• REQUIRED ACTION
Retype each entry. Leave every word as it is.

• Stored data entries

[Start of section]

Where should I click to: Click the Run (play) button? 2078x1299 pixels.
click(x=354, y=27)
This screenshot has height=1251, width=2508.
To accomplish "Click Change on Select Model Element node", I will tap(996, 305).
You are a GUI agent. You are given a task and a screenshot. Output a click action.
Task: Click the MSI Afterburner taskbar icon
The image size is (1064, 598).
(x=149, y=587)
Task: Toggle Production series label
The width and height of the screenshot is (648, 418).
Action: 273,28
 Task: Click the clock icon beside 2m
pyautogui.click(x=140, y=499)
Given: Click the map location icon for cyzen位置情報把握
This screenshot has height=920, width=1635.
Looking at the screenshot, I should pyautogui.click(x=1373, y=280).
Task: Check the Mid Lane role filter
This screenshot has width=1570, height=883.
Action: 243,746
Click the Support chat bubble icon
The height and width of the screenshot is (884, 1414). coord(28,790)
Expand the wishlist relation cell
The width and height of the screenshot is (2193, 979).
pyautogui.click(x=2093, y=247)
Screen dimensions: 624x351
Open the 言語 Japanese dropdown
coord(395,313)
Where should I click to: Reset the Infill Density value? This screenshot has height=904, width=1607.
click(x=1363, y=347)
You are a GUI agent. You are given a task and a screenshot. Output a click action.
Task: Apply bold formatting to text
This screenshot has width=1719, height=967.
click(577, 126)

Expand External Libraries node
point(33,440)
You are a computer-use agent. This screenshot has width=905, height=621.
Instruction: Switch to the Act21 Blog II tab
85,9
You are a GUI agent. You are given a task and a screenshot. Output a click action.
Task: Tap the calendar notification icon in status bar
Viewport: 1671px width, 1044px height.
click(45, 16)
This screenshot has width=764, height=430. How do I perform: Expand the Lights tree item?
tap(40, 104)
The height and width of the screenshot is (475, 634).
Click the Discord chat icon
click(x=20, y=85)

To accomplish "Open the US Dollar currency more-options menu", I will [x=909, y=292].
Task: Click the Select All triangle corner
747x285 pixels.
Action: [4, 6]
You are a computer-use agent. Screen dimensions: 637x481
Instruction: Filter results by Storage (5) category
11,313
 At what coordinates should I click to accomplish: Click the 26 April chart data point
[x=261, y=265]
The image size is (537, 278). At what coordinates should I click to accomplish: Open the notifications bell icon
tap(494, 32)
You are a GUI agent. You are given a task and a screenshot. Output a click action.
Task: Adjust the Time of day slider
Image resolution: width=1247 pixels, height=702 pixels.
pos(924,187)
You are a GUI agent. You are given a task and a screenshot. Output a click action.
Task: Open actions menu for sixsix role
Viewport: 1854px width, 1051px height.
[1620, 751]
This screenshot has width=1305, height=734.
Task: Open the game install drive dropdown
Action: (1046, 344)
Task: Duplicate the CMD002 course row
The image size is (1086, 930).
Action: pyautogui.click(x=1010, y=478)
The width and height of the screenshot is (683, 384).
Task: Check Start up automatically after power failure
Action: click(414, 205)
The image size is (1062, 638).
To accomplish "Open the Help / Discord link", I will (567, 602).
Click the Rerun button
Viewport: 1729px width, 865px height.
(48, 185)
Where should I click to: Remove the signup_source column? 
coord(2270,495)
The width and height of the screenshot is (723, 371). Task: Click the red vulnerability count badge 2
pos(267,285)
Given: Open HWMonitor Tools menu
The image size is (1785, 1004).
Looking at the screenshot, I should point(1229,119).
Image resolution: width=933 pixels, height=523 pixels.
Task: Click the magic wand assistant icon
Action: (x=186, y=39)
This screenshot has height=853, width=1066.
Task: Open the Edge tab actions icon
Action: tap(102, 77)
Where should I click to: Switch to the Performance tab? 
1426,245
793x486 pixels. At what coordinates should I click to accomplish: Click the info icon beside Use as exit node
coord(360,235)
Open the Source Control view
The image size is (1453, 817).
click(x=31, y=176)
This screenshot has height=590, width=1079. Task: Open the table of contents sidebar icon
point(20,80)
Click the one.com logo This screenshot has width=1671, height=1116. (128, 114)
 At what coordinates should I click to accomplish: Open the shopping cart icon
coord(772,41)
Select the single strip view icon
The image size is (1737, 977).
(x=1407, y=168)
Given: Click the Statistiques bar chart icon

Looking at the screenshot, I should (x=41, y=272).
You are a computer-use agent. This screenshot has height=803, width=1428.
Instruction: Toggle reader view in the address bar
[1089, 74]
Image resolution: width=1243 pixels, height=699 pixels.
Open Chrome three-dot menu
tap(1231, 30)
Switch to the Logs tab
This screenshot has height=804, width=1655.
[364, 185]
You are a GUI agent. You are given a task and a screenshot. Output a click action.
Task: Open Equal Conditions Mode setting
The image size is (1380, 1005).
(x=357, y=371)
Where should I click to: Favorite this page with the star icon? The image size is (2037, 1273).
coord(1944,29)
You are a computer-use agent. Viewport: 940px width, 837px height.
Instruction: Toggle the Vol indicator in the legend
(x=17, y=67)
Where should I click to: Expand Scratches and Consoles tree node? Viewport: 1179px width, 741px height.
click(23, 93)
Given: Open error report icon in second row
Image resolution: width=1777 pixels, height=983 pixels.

[End of section]

• ANSWER TO THIS TASK
Where should I click to: Click the Run (play) button? 2078x1299 pixels.
click(x=354, y=27)
This screenshot has height=1251, width=2508.
To accomplish "Click Change on Select Model Element node", I will tap(996, 305).
You are a GUI agent. You are given a task and a screenshot. Output a click action.
Task: Click the MSI Afterburner taskbar icon
The image size is (1064, 598).
(x=149, y=587)
Task: Toggle Production series label
The width and height of the screenshot is (648, 418).
Action: 273,28
 Task: Click the clock icon beside 2m
pyautogui.click(x=140, y=499)
Given: Click the map location icon for cyzen位置情報把握
This screenshot has height=920, width=1635.
Looking at the screenshot, I should pyautogui.click(x=1373, y=280).
Task: Check the Mid Lane role filter
This screenshot has width=1570, height=883.
Action: 243,746
Click the Support chat bubble icon
The height and width of the screenshot is (884, 1414). coord(28,790)
Expand the wishlist relation cell
The width and height of the screenshot is (2193, 979).
pyautogui.click(x=2093, y=247)
Screen dimensions: 624x351
Open the 言語 Japanese dropdown
coord(395,313)
Where should I click to: Reset the Infill Density value? This screenshot has height=904, width=1607.
click(x=1363, y=347)
You are a GUI agent. You are given a task and a screenshot. Output a click action.
Task: Apply bold formatting to text
This screenshot has width=1719, height=967.
click(577, 126)

Expand External Libraries node
point(33,440)
You are a computer-use agent. This screenshot has width=905, height=621.
Instruction: Switch to the Act21 Blog II tab
85,9
You are a GUI agent. You are given a task and a screenshot. Output a click action.
Task: Tap the calendar notification icon in status bar
Viewport: 1671px width, 1044px height.
click(45, 16)
This screenshot has width=764, height=430. How do I perform: Expand the Lights tree item?
tap(40, 104)
The height and width of the screenshot is (475, 634).
Click the Discord chat icon
click(x=20, y=85)

To accomplish "Open the US Dollar currency more-options menu", I will [x=909, y=292].
Task: Click the Select All triangle corner
747x285 pixels.
Action: [4, 6]
You are a computer-use agent. Screen dimensions: 637x481
Instruction: Filter results by Storage (5) category
11,313
 At what coordinates should I click to accomplish: Click the 26 April chart data point
[x=261, y=265]
The image size is (537, 278). At what coordinates should I click to accomplish: Open the notifications bell icon
tap(494, 32)
You are a GUI agent. You are given a task and a screenshot. Output a click action.
Task: Adjust the Time of day slider
Image resolution: width=1247 pixels, height=702 pixels.
pos(924,187)
You are a GUI agent. You are given a task and a screenshot. Output a click action.
Task: Open actions menu for sixsix role
Viewport: 1854px width, 1051px height.
[1620, 751]
This screenshot has width=1305, height=734.
Task: Open the game install drive dropdown
Action: (1046, 344)
Task: Duplicate the CMD002 course row
The image size is (1086, 930).
Action: pyautogui.click(x=1010, y=478)
The width and height of the screenshot is (683, 384).
Task: Check Start up automatically after power failure
Action: click(414, 205)
The image size is (1062, 638).
To accomplish "Open the Help / Discord link", I will (567, 602).
Click the Rerun button
Viewport: 1729px width, 865px height.
(48, 185)
Where should I click to: Remove the signup_source column? 
coord(2270,495)
The width and height of the screenshot is (723, 371). Task: Click the red vulnerability count badge 2
pos(267,285)
Given: Open HWMonitor Tools menu
The image size is (1785, 1004).
Looking at the screenshot, I should point(1229,119).
Image resolution: width=933 pixels, height=523 pixels.
Task: Click the magic wand assistant icon
Action: (x=186, y=39)
This screenshot has height=853, width=1066.
Task: Open the Edge tab actions icon
Action: tap(102, 77)
Where should I click to: Switch to the Performance tab? 
1426,245
793x486 pixels. At what coordinates should I click to accomplish: Click the info icon beside Use as exit node
coord(360,235)
Open the Source Control view
The image size is (1453, 817).
click(x=31, y=176)
This screenshot has height=590, width=1079. Task: Open the table of contents sidebar icon
point(20,80)
Click the one.com logo This screenshot has width=1671, height=1116. (128, 114)
 At what coordinates should I click to accomplish: Open the shopping cart icon
coord(772,41)
Select the single strip view icon
The image size is (1737, 977).
(x=1407, y=168)
Given: Click the Statistiques bar chart icon

Looking at the screenshot, I should (x=41, y=272).
You are a computer-use agent. This screenshot has height=803, width=1428.
Instruction: Toggle reader view in the address bar
[1089, 74]
Image resolution: width=1243 pixels, height=699 pixels.
Open Chrome three-dot menu
tap(1231, 30)
Switch to the Logs tab
This screenshot has height=804, width=1655.
[364, 185]
You are a GUI agent. You are given a task and a screenshot. Output a click action.
Task: Open Equal Conditions Mode setting
The image size is (1380, 1005).
(x=357, y=371)
Where should I click to: Favorite this page with the star icon? The image size is (2037, 1273).
coord(1944,29)
You are a computer-use agent. Viewport: 940px width, 837px height.
Instruction: Toggle the Vol indicator in the legend
(x=17, y=67)
Where should I click to: Expand Scratches and Consoles tree node? Viewport: 1179px width, 741px height.
click(23, 93)
Given: Open error report icon in second row
Image resolution: width=1777 pixels, height=983 pixels.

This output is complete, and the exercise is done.